If I didn’t care about summing, I could probably use xesmf with conservative regridding, but that raises another problem in that ERA5/NCI does not seem to supply the lat/lon bounds, and I’m unsure how I could manually add my own bounds to the irregular lat/lon in pop.

Does anyone have any suggestions? I’m a bit stuck with it!

Can you bin in x,y space and then convert the grid coordinates with pyproj?

Thanks for the suggestion @Scott. I’m not sure about this - to obtain the desired output grid in x,y space would presumably require converting the ERA5 lat/lon grid to x,y space, which would be irregular, and the problem would be the same. I need the population per lat/lon cell…

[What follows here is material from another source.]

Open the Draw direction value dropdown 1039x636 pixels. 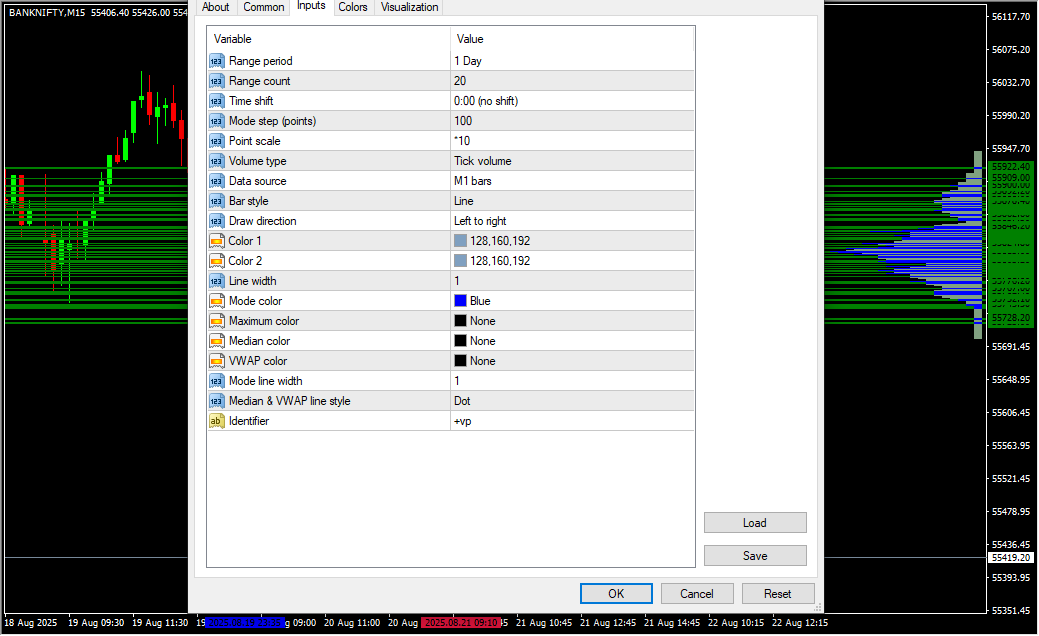571,221
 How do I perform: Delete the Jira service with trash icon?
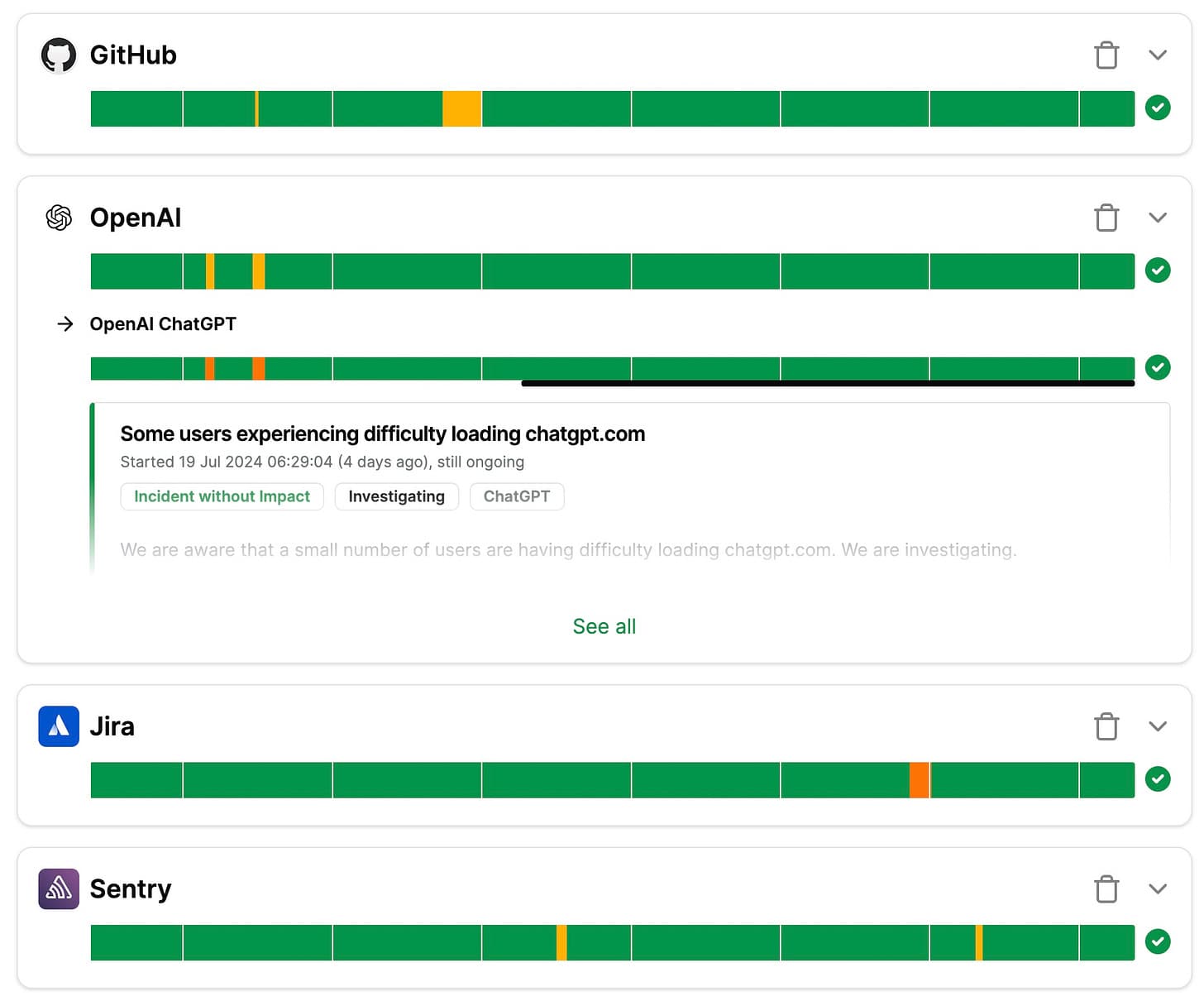pos(1106,726)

In a different topic @dale.roberts provided a Jupyter notebook that utilised an Iris function guess_bounds that might be useful in your case:

According to the ESMF docs

  • First-order conservative: Preserves the integral of the source field across the regridding. For this method, weight calculation is based on the ratio of source cell area overlapped with the corresponding destination cell area. If the user areas option (see below) is not used, then the areas used in this calculation are those calculated by ESMF and thus the ones for which the conservation holds. The user areas option allows the user to adjust the interpolation weights so that conservation is based on user-supplied areas.

Which sounds like it should sum when regridding. Easy enough to check.

Thanks a lot @Aidan. I tried using iris.guess_bounds with conservative remapping, but that method does not sum. However, your comment prompted me to read about the other regridding methods properly, and it seems as though the following method will do what I want:

  • Nearest destination to source: Each source point is mapped to the closest destination point. A destination point can be mapped to multiple source points, in which case the destination is the sum of the source values. Some destination points may not be mapped.

In short, the solution was to use xesmf with the method nearest_d2s.